Perkataan Syaikh Ibrāhīm al-Laqqānī dalam dua bait tersebut menolak pemahaman para filsuf yang meyakini bahwa ilmu kenabian bisa dihasilkan dengan usaha, seperti senantiasa menyendiri, beribadah, dan mujāhadah (memerangi hawa-nafsu), dengan begitu hatinya akan bersinar dan bersih, dan akan bisa menghasilkan ilmu kenabian. Seperti itulah pandangan para filsuf. (1071).

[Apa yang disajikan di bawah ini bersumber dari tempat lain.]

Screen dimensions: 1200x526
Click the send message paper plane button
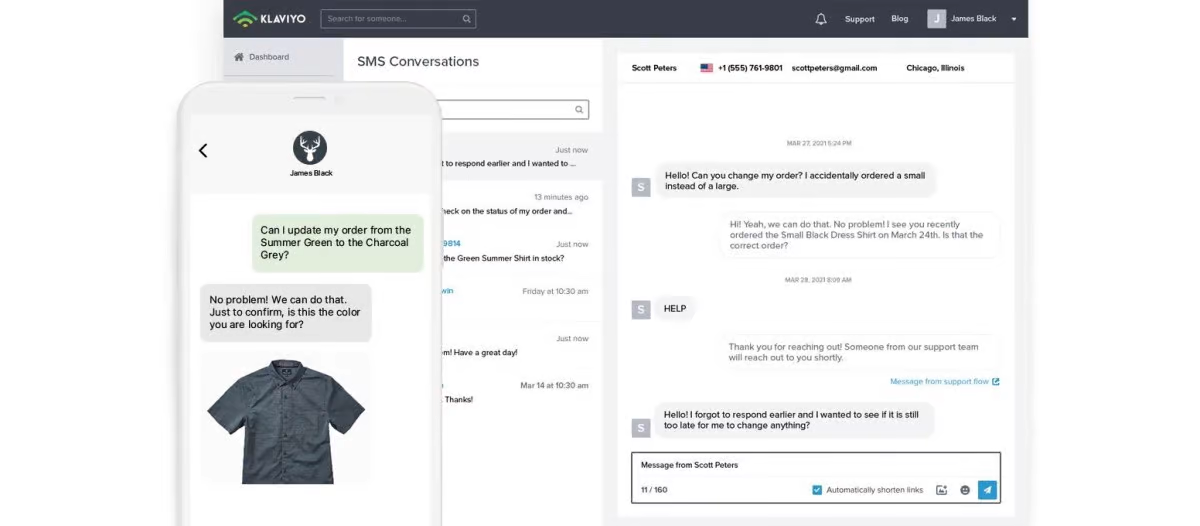click(987, 490)
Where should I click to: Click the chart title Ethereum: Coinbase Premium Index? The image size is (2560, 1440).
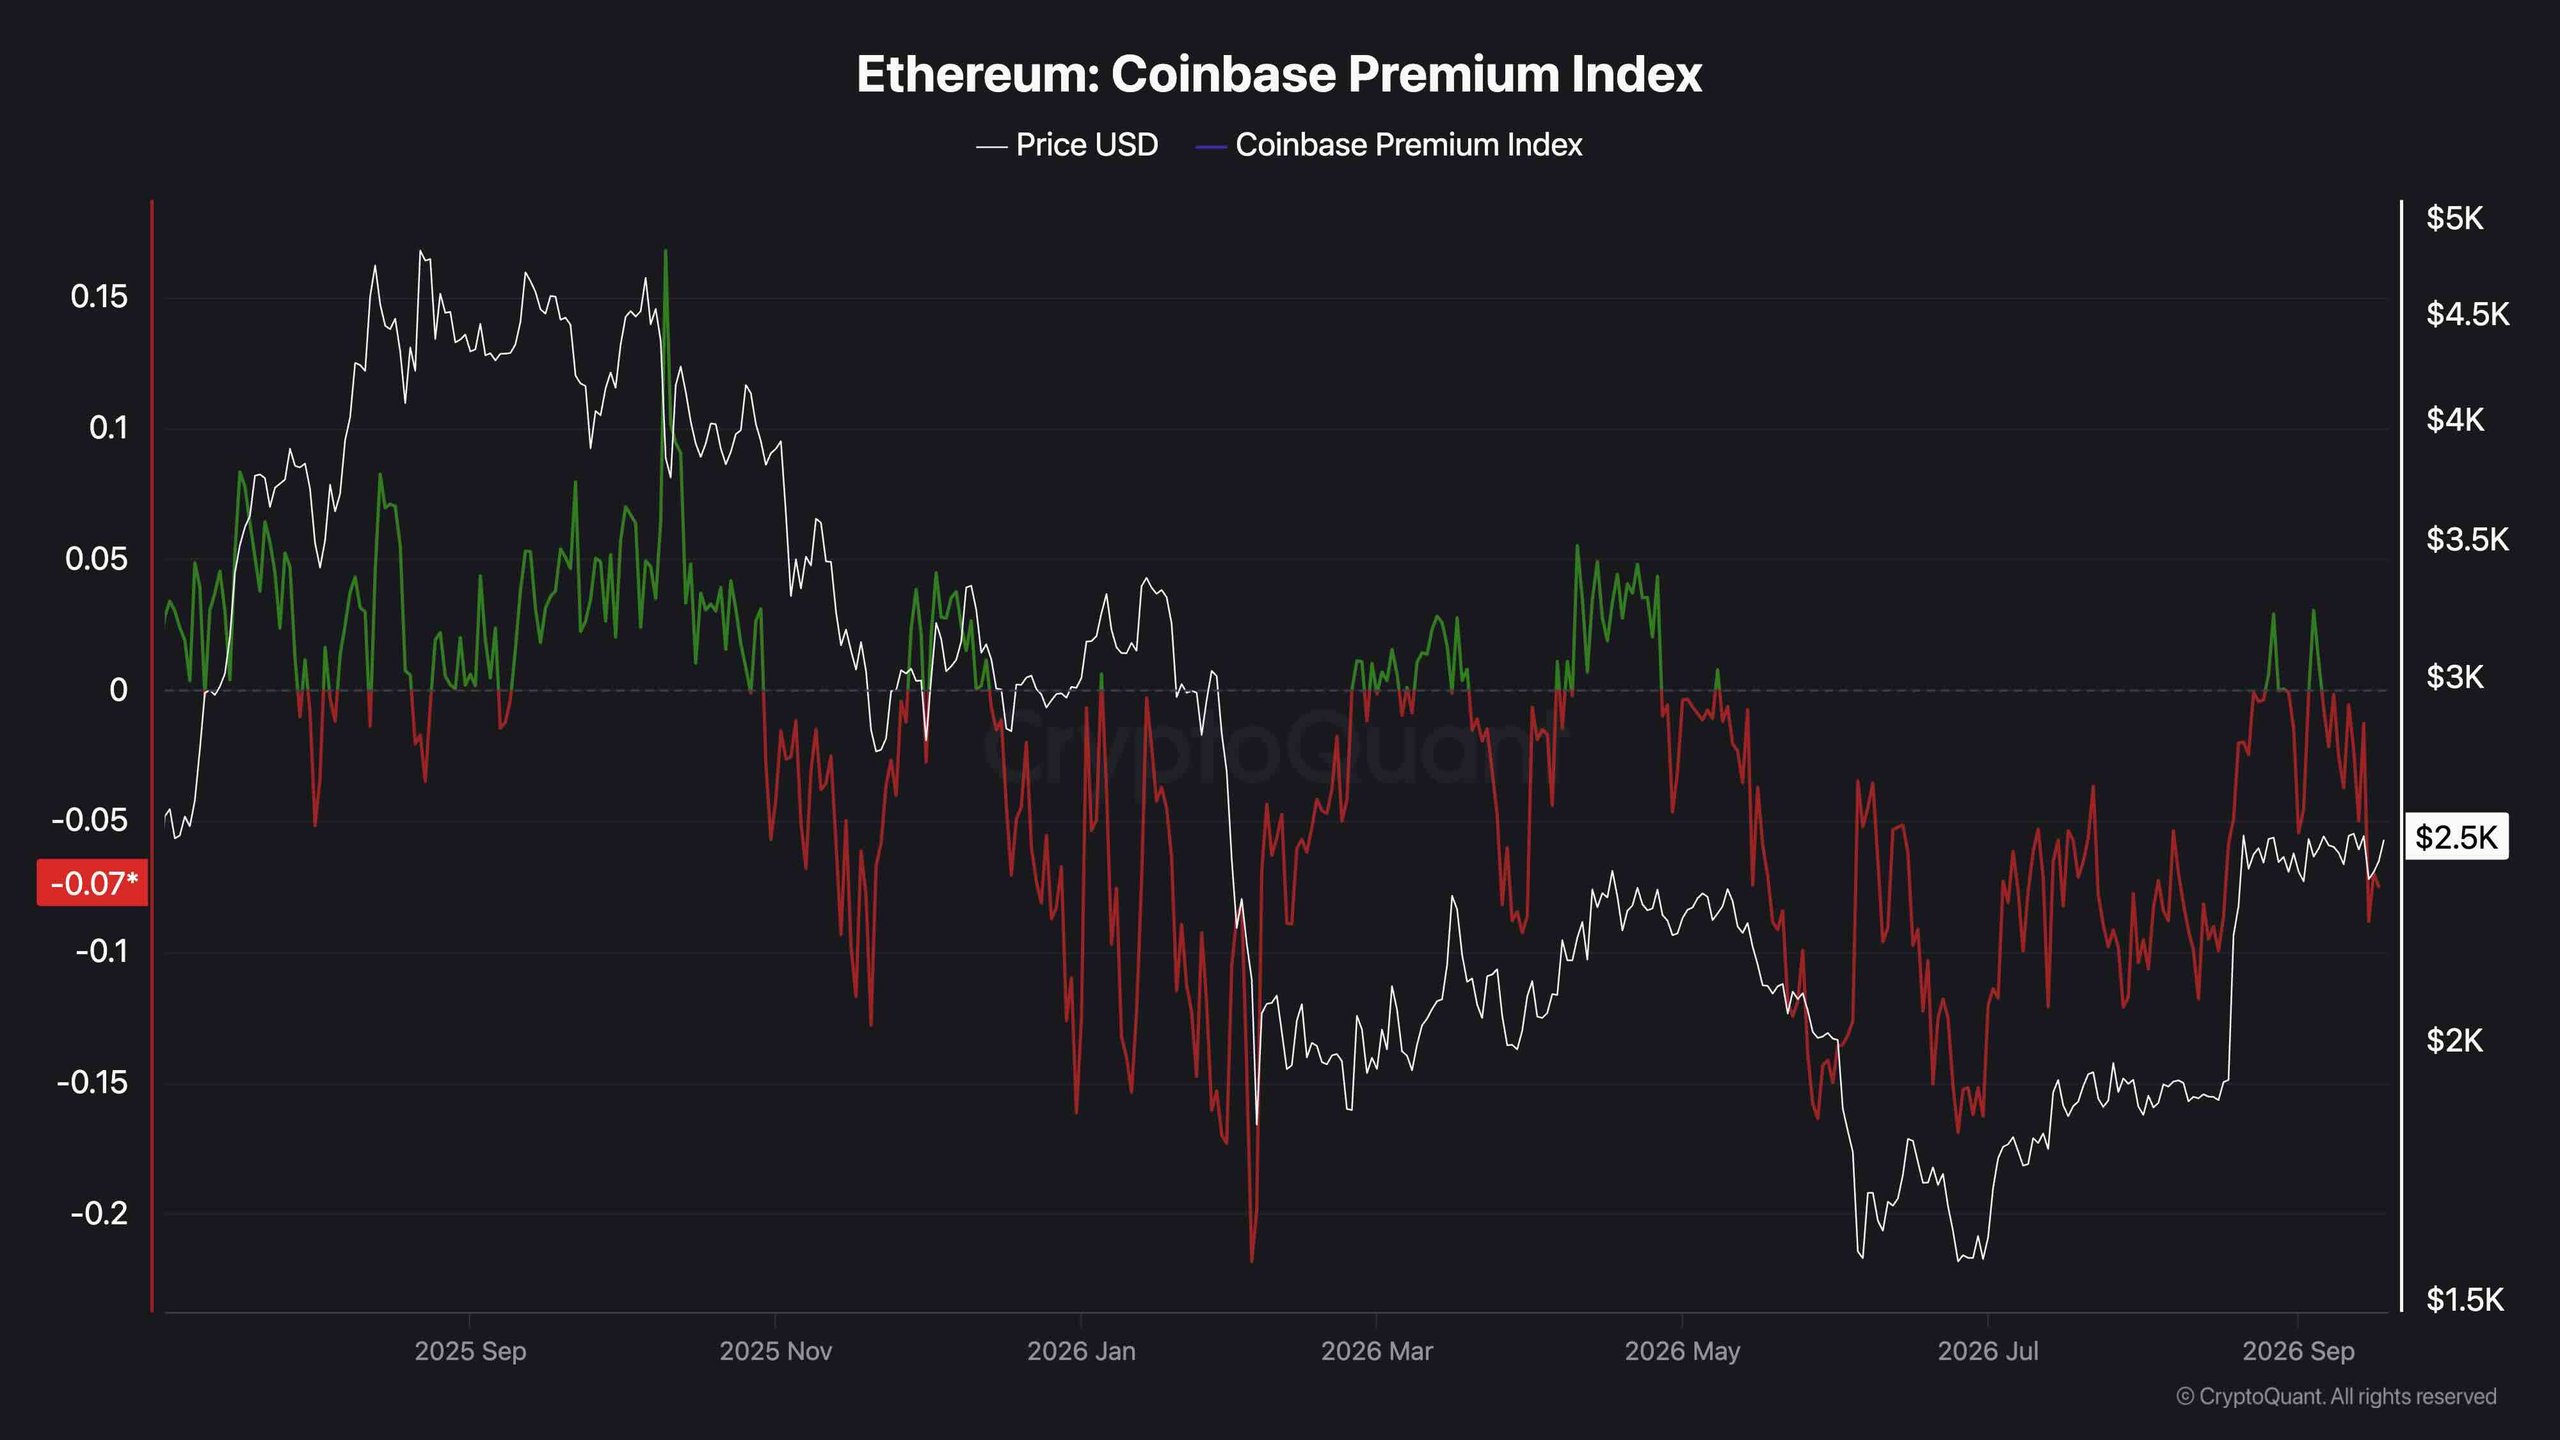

‘Ulamā’ Ahl-us-Sunnah wal-Jama‘ah dan seluruh orang muslim telah sepakat bahwa ilmu kenabian adalah kekhususan dari Allah, maksudnya kekhususan seorang hamba dengan menerima wahyu dari Allah, wahyu syariat dan taklīf (tuntutan) berupa perintah dan larangan, baik diperintahkan untuk menyampaikan kepada kaumnya atau tidak. Jika diperintahkan untuk menyampaikan kepada kaumnya maka dinamakan rasūl, jika tidak maka dinamakan nabi. (1082) Sebab, jika ilmu kenabian bisa diraih dengan usaha, maka akan muncul nabi setelah Nabi Muḥammad, jika seperti itu maka akan menetapkan kesalahan atau kebohongan al-Qur’ān, karena Allah telah berfirman:
مَّا كَانَ مُحَمَّدٌ أَبَا أَحَدٍ مِّنْ رِّجَالِكُمْ وَ لكِنْ رَّسُوْلَ اللهِ وَ خَاتَمَ النَّبِيِّيْنَ
“Muḥammad itu sekali-kali bukanlah bapak dari seorang laki-laki di antara kamu, tetapi dia adalah Rasūlullāh dan penutup nabi-nabi.” (QS. al-Aḥzāb [33]: 40).
Kesalahan atau kebohongan al-Qur’ān adalah sesuatu yang mustahil.
Adapun ilmu wilāyah, maka ada dua jalan, jika wilāyah berma‘na melakukan perintah dan menjauhi larangan, atau yang biasa dinamakan wilāyah ‘āmmah, artinya wali ‘awam, maka ilmunya bisa diusahakan dan setiap manusia bisa mendapatkannya.
Jika wilayah berma‘na ‘athāyā rabbānī (pemberian tuhan) seperti ilmu laduni, bisa melihat Lauḥ-ul-Maḥfūzh dan alam ghaib, maka tidak bisa diusahakan, sama seperti ilmu kenabian, tidak bisa dicapai dengan mujāhadah maupun riyādhah (1093). Wilāyah seperti ini dinamakan wali khawwāsh. (1104).
Ilmu kenabian dan ilmu wali khawwāsh merupakan anugerah dari Allah, tidak bisa dicapai dengan amal, murni anugerah Allah, bukan sebagai imbalan dari amal dan mujāhadah. Oleh karena itu, mustahil apabila ada suatu pemberian tidak berdasarkan kehendak-Nya. Allah adalah Dzāt yang memberi sesuatu bukan sebagai imbalan atas amal kebaikan.